Рослый, широкоплечий старший фейерверкер снял папаху, обнажив седеющую черную шевелюру, расстегнул шинель, и Маша снова ахнула, увидев полный Георгиевский бант.
— Митя! Смотри, каким стал наш Василий! — крикнула она в комнату. Раскрыв объятия, с порога двинулся на Медведева скуластый, с пышными усами, узкоглазый Дмитрий Андреевич. Он был немножко похож на Горького, знал это и легкими штрихами — вроде горьковских усов и волжского оканья — еще подчеркивал это. Алексей Максимович был его старым знакомцем — Дмитрий Александрович был тот самый сормовский рабочий, который сказал Горькому о Ленине: "Прост, как правда!" Он еще в 1899 году вступил в РСДРП, был одним из создателей Нижегородской и Сормовской организации партии. Теперь Павлов работал модельщиком на Ижорском заводе, а его квартира служила местом сборов Русского Бюро ЦК.
Старые друзья крепко обнялись.
— Ты вовремя пожаловал, ерой! — прищурил темные глаза Дмитрий Александрович. — Сегодня у нас собрание Русского Бюро вместе с Петербургским комитетом. Вот ты и расскажешь, как распропагандировал армию…
Павлов ласково потрогал Георгиевские медали и удивился:
— Поди ж ты! Храбрец какой, оказывается, наш большевик! Вы все такие агитаторы на фронте?
— Приходится стараться! — улыбнулся Василий. — Если хочешь иметь авторитет у солдат… Трусов и паникеров никто не станет слушать, а вот если неробкий человек говорит о том, что войну кончать надо — его слушают…
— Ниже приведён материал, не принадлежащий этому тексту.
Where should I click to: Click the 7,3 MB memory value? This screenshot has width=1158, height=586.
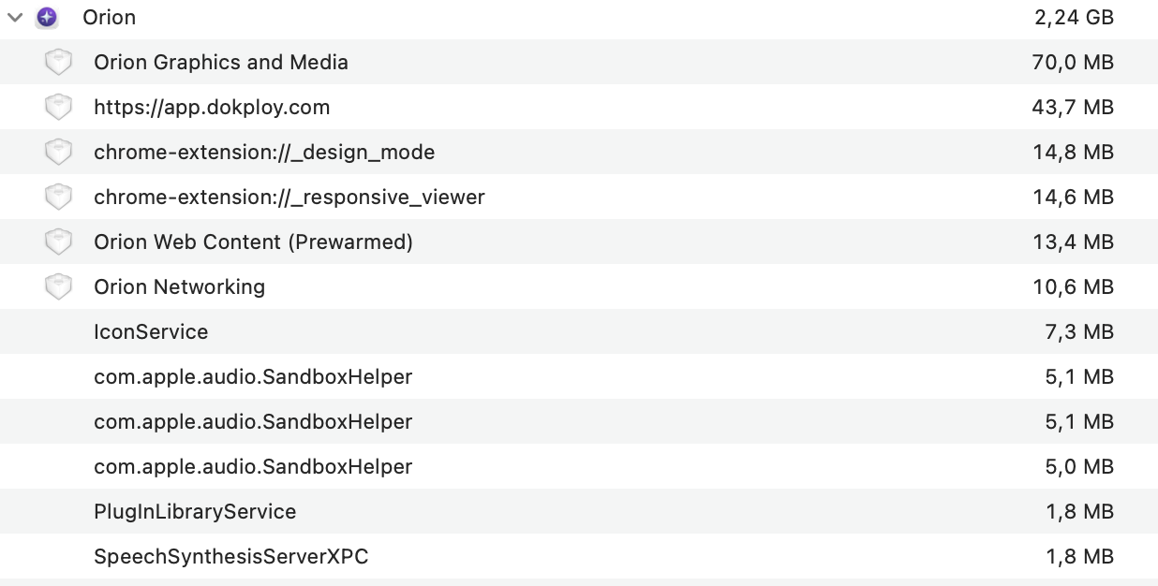pyautogui.click(x=1078, y=332)
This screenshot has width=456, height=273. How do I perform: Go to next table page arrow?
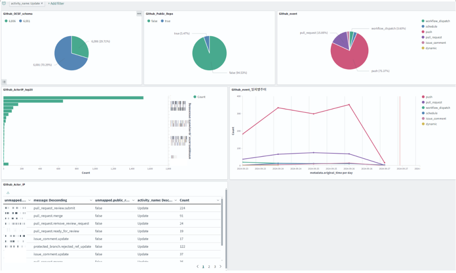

— Правильно объясняешь… — развел руками Павлов. — А теперь прошу перекусить с дороги. Там, — кивнул он на комнату, — все старые товарищи собрались, и еще подойдут…
Хозяин пропустил гостя вперед. Бравый фронтовик предстал перед очами членов Русского Бюро ЦК, Петербургского и Выборгского комитетов РСДРП Залуцкого, Скороходова, Чугурина, Шутко, Каюрова, Свешникова, Лобова и Нарчука. Партийцы расположились вокруг стола, на котором кипел самовар и стояли вазочки с вареньем, сушки, нарезанный хлеб и тонкие стаканы на стеклянных блюдцах. В комнате оставалось еще довольно места на клеенчатом диване и венских стульях для тех, кто должен прийти позже. Настенные часы пробили семь.
Громкие приветственные возгласы встретили Медведева. Все дружно уставились на Георгиевские медали Василия, поглядывали с легкой иронией на его погоны. Василий, не смущаясь, пил чай, налитый ему хозяйкой, с удовольствием закусывал куском хлеба, намазанным вареньем. Его голубые глаза весело улыбались старым друзьям и соратникам.
— Если и младшие офицеры против царя, то революция победит! — раздался за его спиной голос. Это вошел Полетаев. Прибыли еще двое товарищей, незнакомых Василию. Легкий общий разговор постепенно угас, лица посуровели.
Позже всех пришла Елена Дмитриевна Стасова. Она только в ноябре смогла выбраться из сибирской ссылки на побывку в Петроград, вынуждена была стать под гласный надзор полиции и почти полдня отрывалась и от «негласного» ее надзора, чтобы не привести с собой филера к Павловым.
Елену Дмитриевну сразу же посадили на председательское место, налили горячего чаю. Стасова блеснула стеклами пенсне на Василия, но не сказала ни слова. Воцарилось молчание.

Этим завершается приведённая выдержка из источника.